Back in the very early stages of The BurdaStyle Sewing Handbook, we reached out to a few of our talented members with the opportunity to create a variation garment based on one of the 5 patterns featured in the book. We recently caught up with a few of those members to talk to them about the process behind creating their unique projects. First up, Casey Cartwright – aka elegantmusings.
Contributing to the BurdaStyle book seems like it happened yesterday—when in fact it’s already been over a year since I submitted the final sample to be photographed for the book. This project was a extremely fun one for me, and I can still remember how I felt when I was first approached about participating in the book: a mixture of excitement (my heart was pounding) and nervousness (I had never written for a big publication before).
Initially I was asked to submit design ideas for a number of garment variations, based on the original skirt and dress pattern. I was most enthusiastic about the dress: I have always loved how dresses make an instant outfit, and the BurdaStyle pattern I would be basing my design off of was a great, classic silhouette that lent itself well to a myriad of ideas.
I sent BurdaStyle a handful of sketches—I came up with quite a few ideas based on the dress; from simple to more complicated variations. All were keeping within my vintage-inspired aesthetic and ultimately the dress that was chosen was one I feel married both modern function with vintage charm. I especially love the color palette I had picked out for the dress I dubbed the “Beachcomber”: a cheerful, bright red with off-white contrast around the neckline, hem and pocket edges. This gave the dress a casual look, but I knew it was a style that would look equally well made up in a sumptuous silk or pretty linen print. It’s the sort of style that you could either allow the fabric to really become the focal point of the design, or opt for a simpler fabrication and pile on some fun accessories like a contrasting belt and a stack of bangles! Whether paired with some killer heels for a party dress, or something more casual for sightseeing on vacation, I felt like this design was a good balance of pretty and practicality.

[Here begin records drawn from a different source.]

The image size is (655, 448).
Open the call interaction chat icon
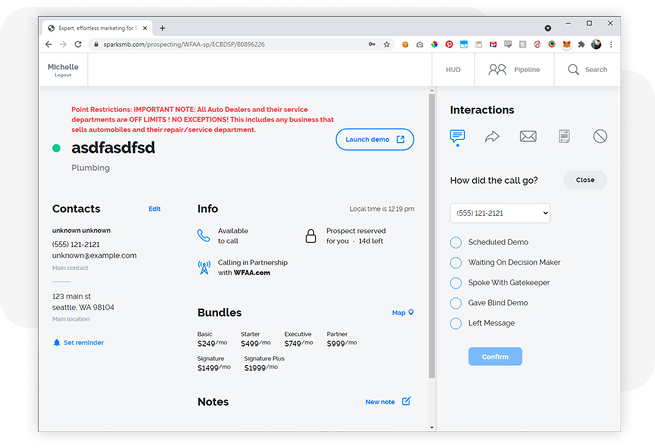tap(458, 136)
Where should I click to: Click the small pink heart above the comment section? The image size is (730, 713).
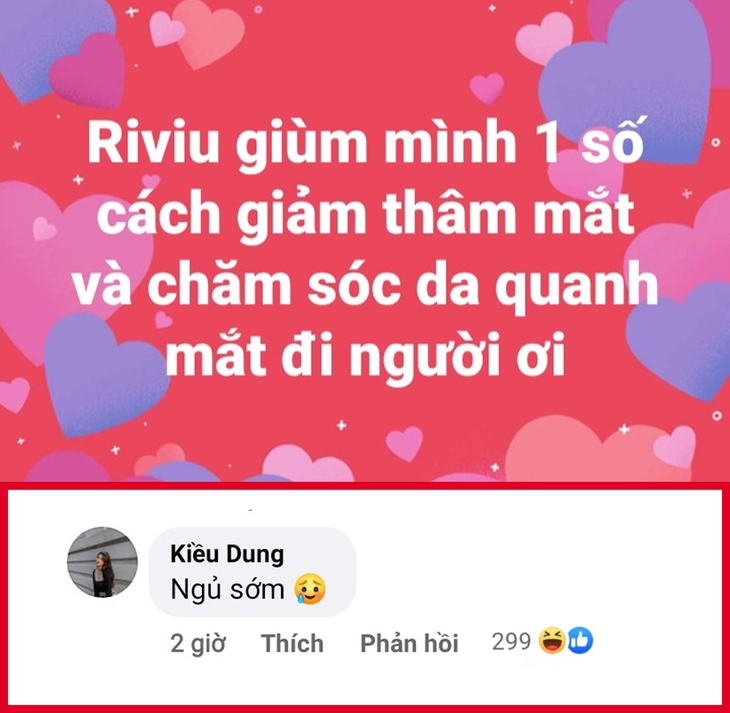[404, 444]
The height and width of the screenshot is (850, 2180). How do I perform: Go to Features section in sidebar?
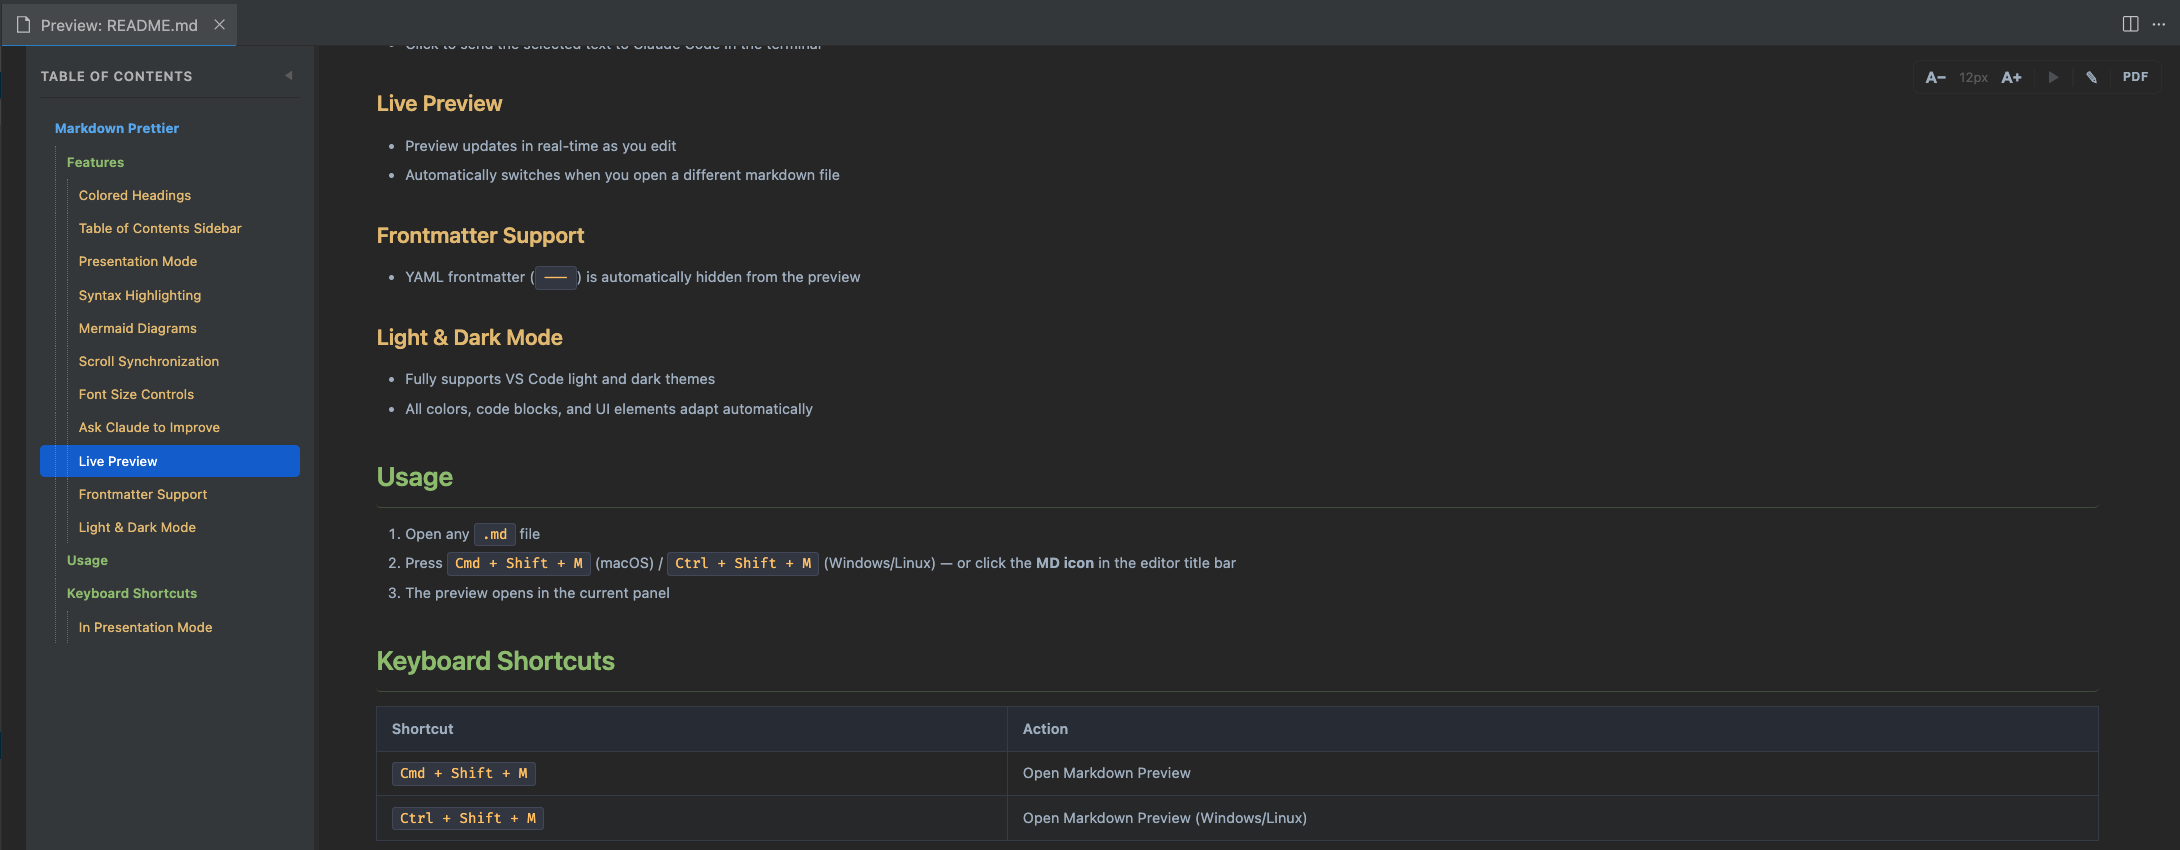coord(95,162)
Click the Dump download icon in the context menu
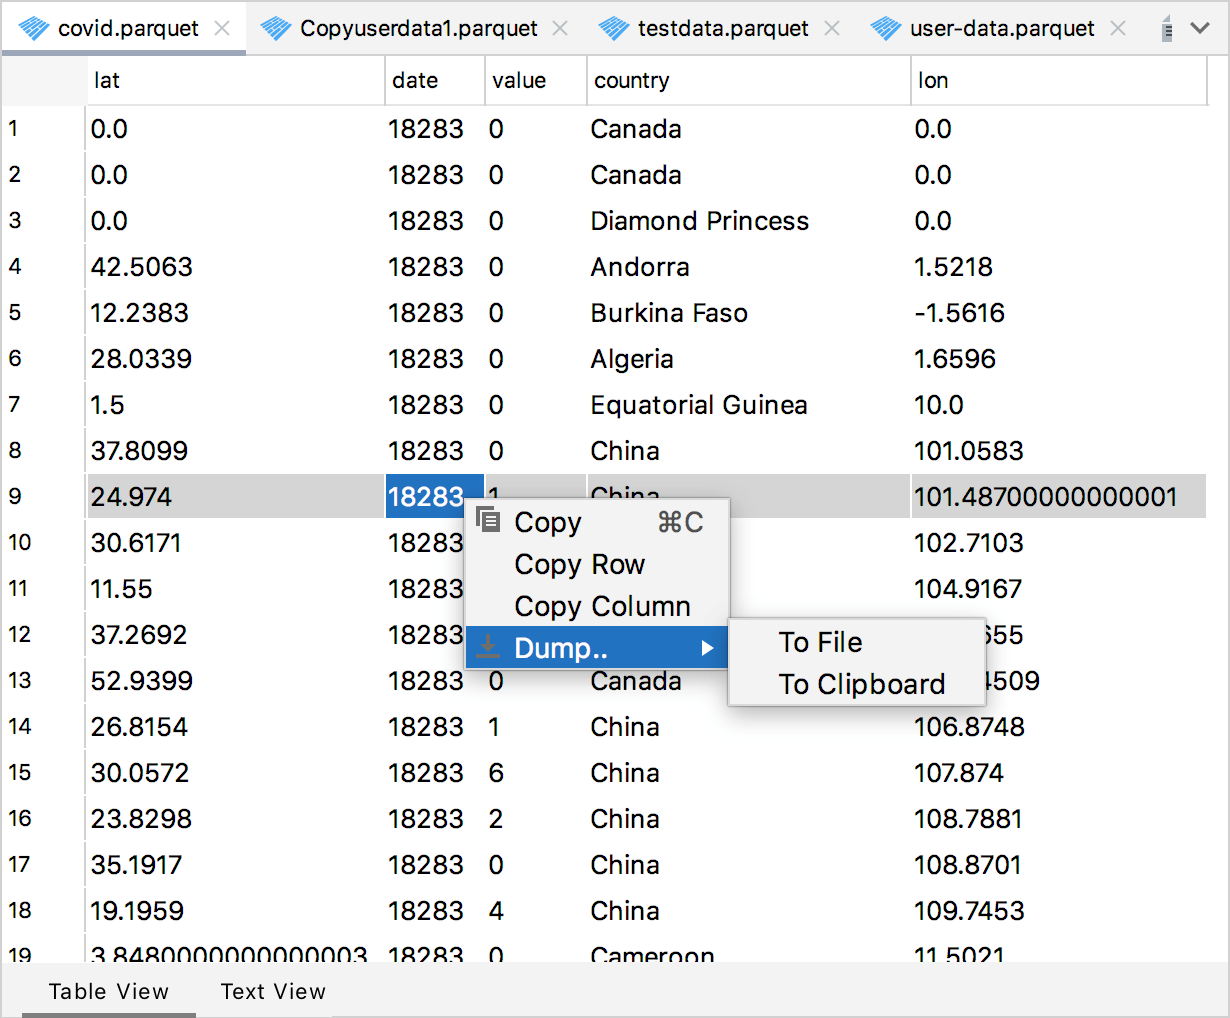Image resolution: width=1230 pixels, height=1018 pixels. coord(487,647)
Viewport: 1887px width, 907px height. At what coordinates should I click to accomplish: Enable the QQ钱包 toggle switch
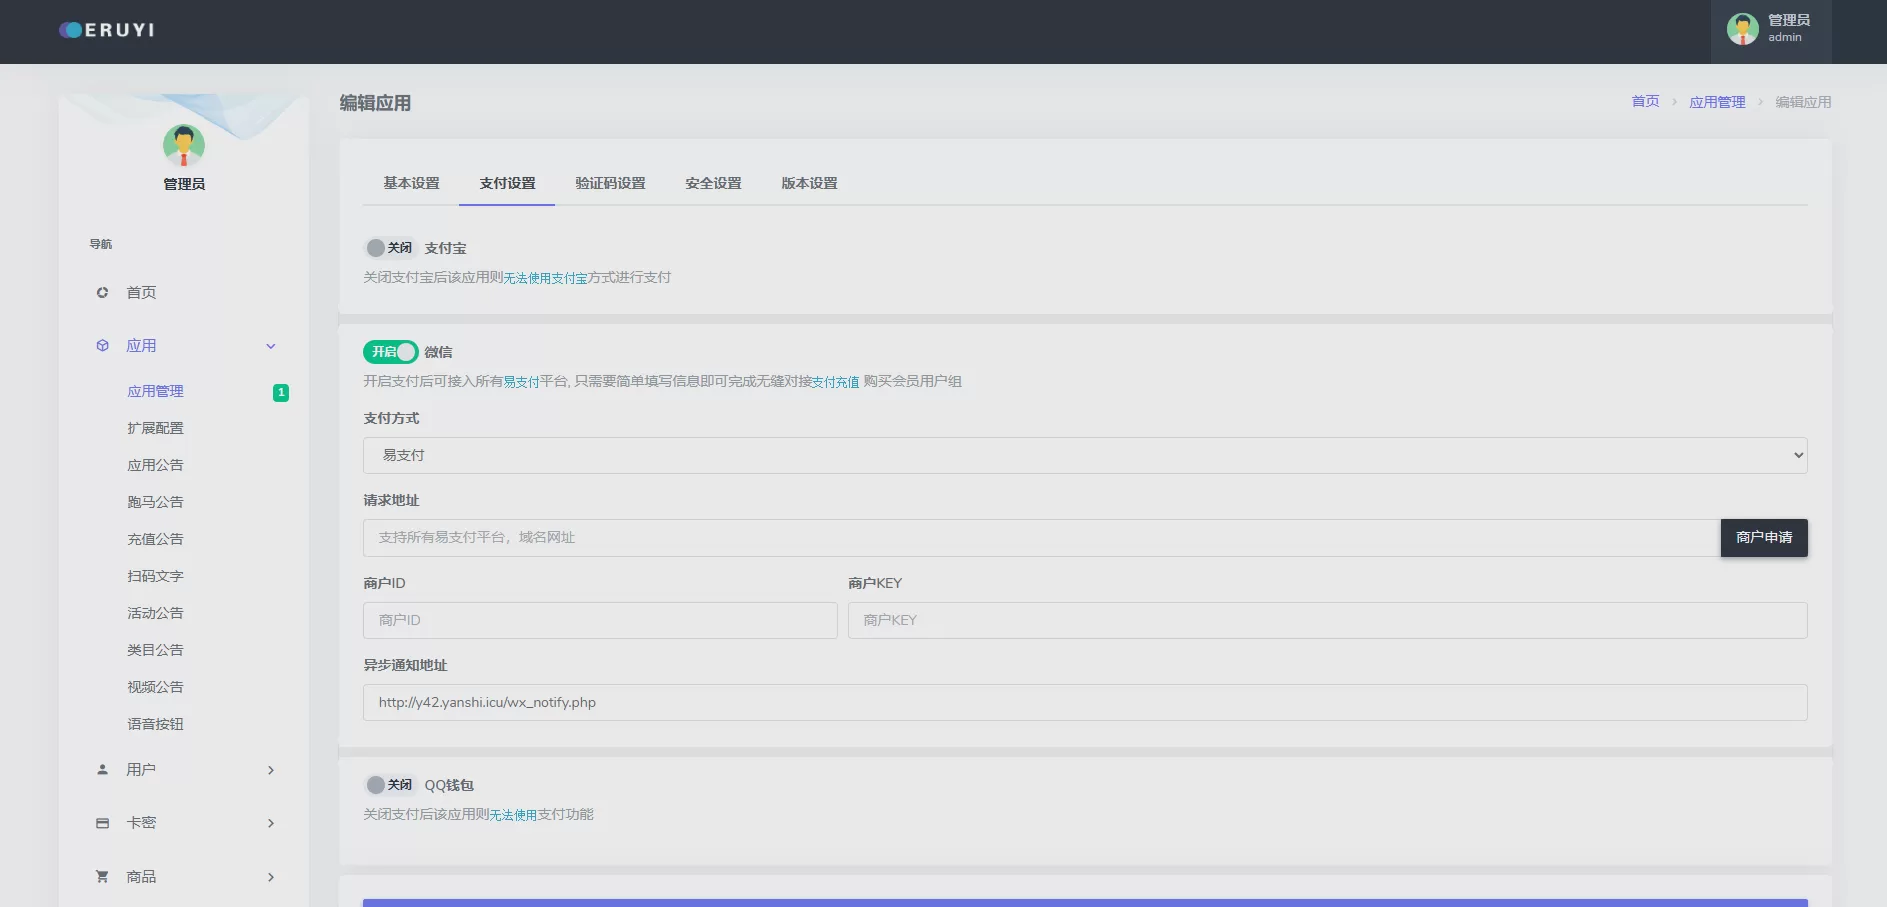[389, 785]
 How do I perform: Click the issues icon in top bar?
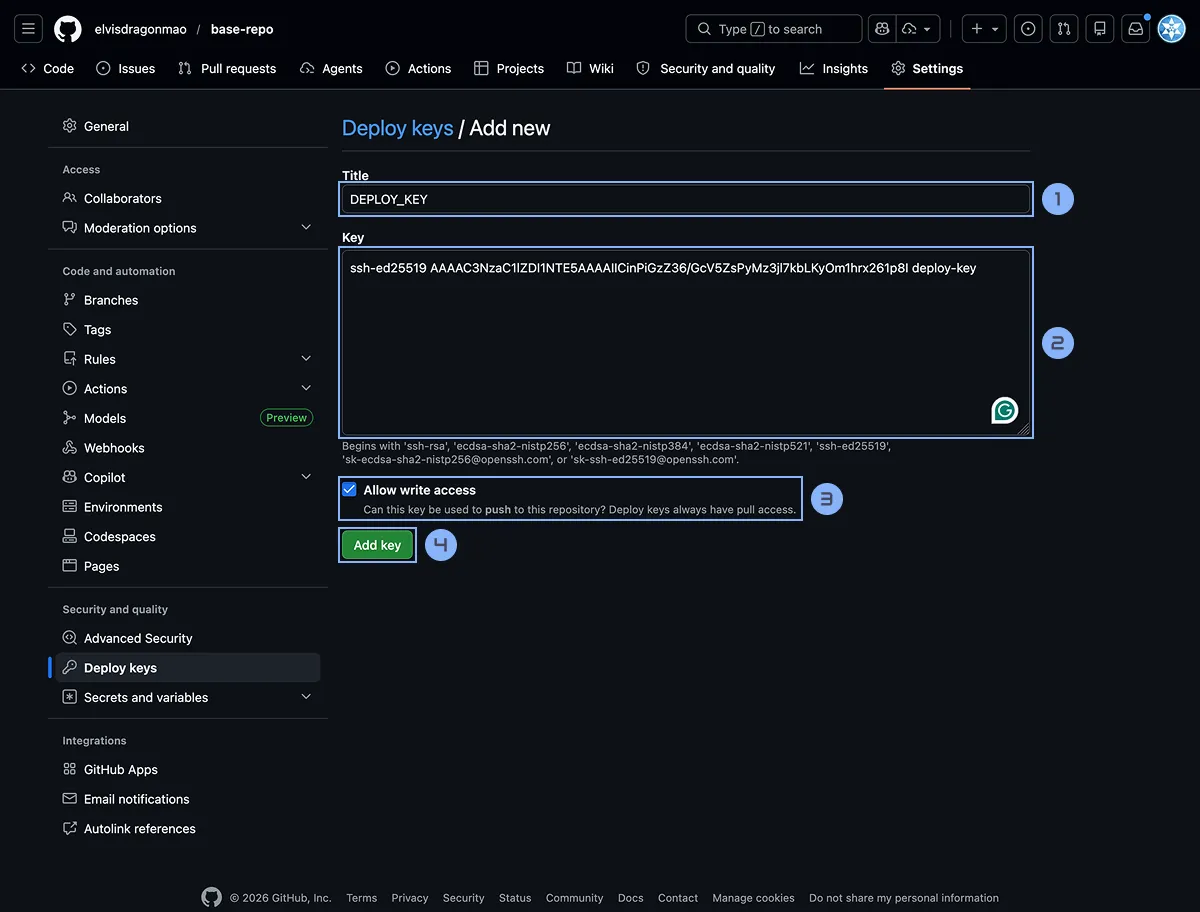coord(1028,29)
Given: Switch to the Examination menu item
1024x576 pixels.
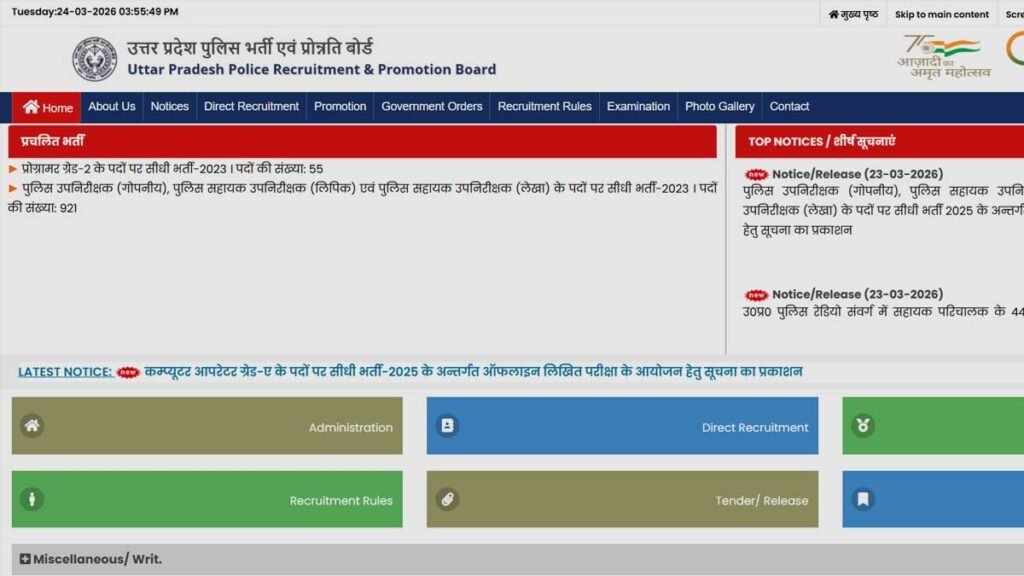Looking at the screenshot, I should pyautogui.click(x=638, y=106).
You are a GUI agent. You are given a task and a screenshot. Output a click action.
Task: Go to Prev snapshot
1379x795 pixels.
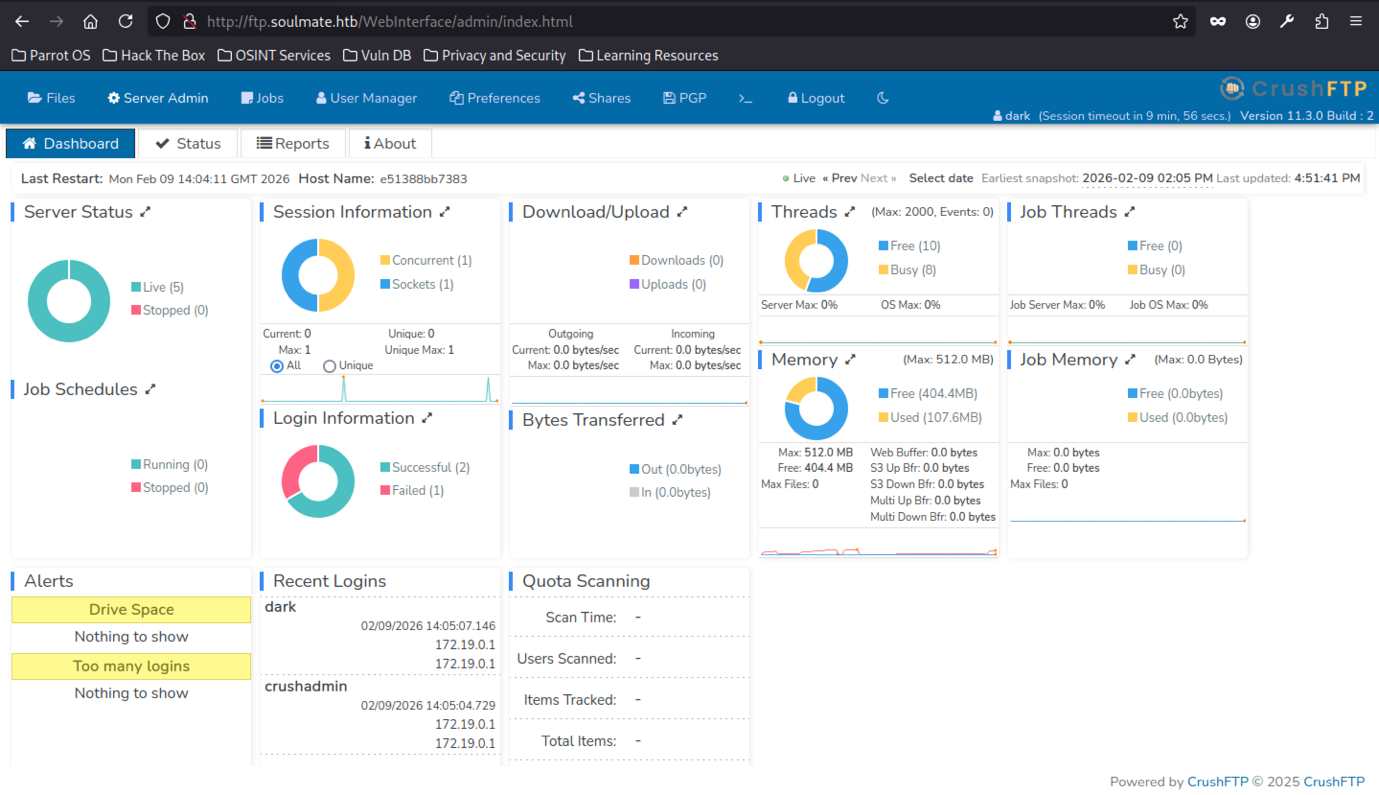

But sketching and day dreaming about dress variations was only half the experience of contributing to this book! After the design had been selected, I had to document each step of how I made the dress and write out the instructions. I am no stranger to writing tutorials, as I post quite a few on my blog regularly, but this was on a scale that I had never tackled before. Explaining how to alter a pattern and then sew the resulting pieces up can be a bit tricky. But I enjoyed the process of having to document each step and then write it in a way that made sense not only to me, but potentially someone who was not as familiar with sewing.
The opportunity to write and add my own variation to a book of patterns has been one of those amazing, once-in-a-blue-moon experiences. I learned so much from working with the BurdaStyle team, and even in just writing out instructions and sewing up my sample. It’s been an honor to be included in a sewing book that includes so many other beautiful pieces and variations by talented sewers from around the globe. I think this is going to be a very inspiring sewing book for sewers of all levels. I cannot wait to get my hands on a copy of the book and dive into some of the projects!